ReMMD: Multilingual Multi-Image Benchmark and Agent Release
ReMMD introduces ReMMDBench (500 samples, 2,756 images) and ReMMD-Agent; GPT-5.2 yields 41.80% accuracy and 39.12% macro-F1.
TL;DR
- 01ReMMD introduces ReMMDBench (500 samples, 2,756 images) and ReMMD-Agent; GPT-5.2 yields 41.80% accuracy and 39.12% macro-F1.
- 02The accompanying ReMMDBench contains 500 samples and 2,756 images; ReMMD-Agent achieves 41.80% five-way accuracy and 39.12% macro-F1 using GPT-5.2 while cutting cost compared with prior agents.
- 03ReMMD is a framework combining a real-world benchmark and an agentic verifier designed for long, multilingual posts with multiple images.
ReMMD, published by Chenhao Dang, Dantong Zhu, Jun Yang, Conghui He, and Weijia Li on 23 Jun 2026 (arXiv:2606.24112), delivers a realistic multilingual multi-image verification framework and a persistent-memory agent for multimodal misinformation detection. The accompanying ReMMDBench contains 500 samples and 2,756 images; ReMMD-Agent achieves 41.80% five-way accuracy and 39.12% macro-F1 using GPT-5.2 while cutting cost compared with prior agents.
What is ReMMD and what does ReMMDBench contain?

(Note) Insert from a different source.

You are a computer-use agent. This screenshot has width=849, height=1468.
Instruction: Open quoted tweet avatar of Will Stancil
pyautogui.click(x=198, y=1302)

ReMMD is a framework combining a real-world benchmark and an agentic verifier designed for long, multilingual posts with multiple images. ReMMDBench includes 500 samples, 2,756 images, five monolingual languages, two cross-lingual settings, three text-length tiers, multi-image posts, five-way veracity labels, eight distortion labels, evidence provenance, and rationales, giving researchers multi-faceted ground truth for verification.
The authors built the benchmark to reflect modern viral posts that mix long multilingual narratives, several images, mixed provenance, and subtle text-image framing errors. The paper states existing benchmarks and methods often isolate short captions, single images, binary labels, or one manipulation source, and so ReMMDBench aims to close that realism gap.
How does ReMMD-Agent work and how does it perform?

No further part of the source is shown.